A housing court should not have any power over non rental property. It was his private property and the inspectors and courts levied fined against him totaling iver $14,000 without benefit of a jury trial. That house we may presume was held in fee simple by Mr. Wolk. How he maintained or did not maintain his property was nobody's business but his. He was not directly harming any of his neighbors and since he did not like strangers on his property they should have kept the H#ll out. Like I said two men are dead. Two people dead over 29 housibng code violations found last July.
"[I]nspectors found a rotting porch, missing stairs, missing gutters, torn siding, a collapsed porch and other dangers." Given the conditions in much of Chicago's less pleasent neighborhoods where landlords have a duty to tennants to maintain rental housing on the market (a case for the state regulation of commerce and a case of acting upon a tennant complaint) there is much more to this story than meets the eye. There is also a cse that can be made about excessive fines and unreasonable time limits imposed on Mr. Wolk. Of couse his greatest crime was he just wanted to be left alone by stangers. We can not have that after all it takes a village.
Yes. If the government can give visas to two terrorists 6 months after they died, then the government can wait 10 or 20 years for Wolk to die.
I should hope not; that's mighty big of you.
Who is the judge of being mentally right? Here was a 77 year old man, peaceful, but stubborn. Here was a cop that broke into his house, even if he had a court summons, its still breaking into this 77 year old man's house. So, the old man did what he did and tried to protect his hearth/home. It took someone else's actions to initiate this old man response.
Sounds like his house was becoming a nuisance to his neighbors.
It also sounds like this guy really needed help, not a subpoena to come to court. But if someone won't come out, what do you do...? This one's a stumper, folks...
Too bad for the cop, though. Probably wasn't a good idea to break down the door with a sledgehammer, although he did have a warrant. I'm torn; I can see both sides of this one.
The department policy is for officers on patrol or street duty to wear them, said John Thomas, first deputy superintendent.
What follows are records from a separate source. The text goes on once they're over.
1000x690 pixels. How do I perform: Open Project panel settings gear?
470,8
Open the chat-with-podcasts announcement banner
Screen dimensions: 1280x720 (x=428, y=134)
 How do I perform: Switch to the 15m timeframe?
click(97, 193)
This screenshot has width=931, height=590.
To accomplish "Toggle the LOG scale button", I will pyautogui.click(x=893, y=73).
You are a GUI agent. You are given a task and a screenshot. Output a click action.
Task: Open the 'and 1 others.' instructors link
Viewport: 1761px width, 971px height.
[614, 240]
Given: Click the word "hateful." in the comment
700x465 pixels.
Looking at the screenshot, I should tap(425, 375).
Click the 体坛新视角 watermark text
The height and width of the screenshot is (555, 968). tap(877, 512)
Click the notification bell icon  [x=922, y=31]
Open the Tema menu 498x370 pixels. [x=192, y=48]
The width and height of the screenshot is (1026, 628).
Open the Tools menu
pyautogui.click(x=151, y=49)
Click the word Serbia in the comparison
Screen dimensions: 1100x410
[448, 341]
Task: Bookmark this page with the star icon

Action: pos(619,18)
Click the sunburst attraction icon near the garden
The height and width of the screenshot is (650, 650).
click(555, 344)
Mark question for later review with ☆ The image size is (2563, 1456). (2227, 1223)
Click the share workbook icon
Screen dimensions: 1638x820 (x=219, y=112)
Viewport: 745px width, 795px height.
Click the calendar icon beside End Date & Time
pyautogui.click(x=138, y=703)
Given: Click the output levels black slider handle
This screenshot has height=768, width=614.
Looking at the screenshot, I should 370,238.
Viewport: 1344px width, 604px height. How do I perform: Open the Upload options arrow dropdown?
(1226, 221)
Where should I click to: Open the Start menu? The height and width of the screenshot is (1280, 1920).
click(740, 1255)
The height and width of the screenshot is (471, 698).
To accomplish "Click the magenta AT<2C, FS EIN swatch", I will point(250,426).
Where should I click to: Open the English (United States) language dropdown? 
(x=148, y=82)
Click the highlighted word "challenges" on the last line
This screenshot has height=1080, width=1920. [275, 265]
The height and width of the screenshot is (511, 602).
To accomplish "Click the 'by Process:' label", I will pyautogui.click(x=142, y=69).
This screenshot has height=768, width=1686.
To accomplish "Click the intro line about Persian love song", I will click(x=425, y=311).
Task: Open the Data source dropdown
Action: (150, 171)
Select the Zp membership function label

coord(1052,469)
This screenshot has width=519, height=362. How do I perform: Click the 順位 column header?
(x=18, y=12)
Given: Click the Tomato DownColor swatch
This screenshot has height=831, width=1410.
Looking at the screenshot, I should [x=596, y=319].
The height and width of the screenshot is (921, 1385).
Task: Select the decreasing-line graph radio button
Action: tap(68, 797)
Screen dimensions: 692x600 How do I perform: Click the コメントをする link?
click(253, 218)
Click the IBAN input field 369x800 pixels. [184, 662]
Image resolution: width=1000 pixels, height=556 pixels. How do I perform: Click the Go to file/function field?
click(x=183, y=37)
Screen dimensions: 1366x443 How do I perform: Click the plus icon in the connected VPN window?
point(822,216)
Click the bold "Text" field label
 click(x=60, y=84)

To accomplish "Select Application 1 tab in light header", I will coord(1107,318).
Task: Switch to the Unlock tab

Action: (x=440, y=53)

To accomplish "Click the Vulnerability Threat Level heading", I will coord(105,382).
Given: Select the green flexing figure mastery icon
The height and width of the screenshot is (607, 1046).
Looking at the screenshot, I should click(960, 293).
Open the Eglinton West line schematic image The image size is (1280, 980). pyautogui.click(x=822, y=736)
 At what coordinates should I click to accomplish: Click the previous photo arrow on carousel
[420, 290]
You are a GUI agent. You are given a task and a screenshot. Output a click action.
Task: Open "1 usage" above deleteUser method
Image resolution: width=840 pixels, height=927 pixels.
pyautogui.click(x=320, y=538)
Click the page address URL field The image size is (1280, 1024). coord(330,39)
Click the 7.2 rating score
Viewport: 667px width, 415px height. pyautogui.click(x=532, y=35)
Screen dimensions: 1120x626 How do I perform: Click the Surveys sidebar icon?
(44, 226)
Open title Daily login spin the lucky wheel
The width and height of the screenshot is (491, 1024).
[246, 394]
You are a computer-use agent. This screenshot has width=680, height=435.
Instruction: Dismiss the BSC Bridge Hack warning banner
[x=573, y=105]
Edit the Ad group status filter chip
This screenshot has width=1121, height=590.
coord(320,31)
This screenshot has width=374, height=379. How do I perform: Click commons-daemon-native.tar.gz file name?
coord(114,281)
The department will review its policy on vests in light of Marquez's shooting, he said.
Why review the policy when enforcing the policy seems to be the answer?
From the article posted above:
Wolk's case dates to July when the city found 29 violations of the housing code at his two-story brick home in the 2400 block of North Avers, records show. After neighbors complained to the city, inspectors found a rotting porch, missing stairs, missing gutters, torn siding, a collapsed porch and other dangers.Wolk was fined $14,500 on Oct. 16. He failed to show up for six court hearings. On Jan. 15, a judge issued a "body attachment" calling for police to take him into custody and use force if necessary.
Ald. Vilma Colom (35th) said her office tried for more than a year to deal with Wolk. She said she tried to tell him about city programs that could have provided money for repairs.
Usually the elderly person is taken into protective custody and hauled off to a nursing home and sedated while city inspectors loot the place of cash and valubles; then the dumpster shows up and some contractor cousin of another city employee throws a lifetime's worth of possessions away and boards up the property; they lien the property for the work and scoop the real estate through a court appointed "guardian" (usually a politically wired attorney).
Could some of you defending the cops on this case, explain to me why they were serving the summons in the dark of night? with a sledgehammer?
Something doesn't smell right on this.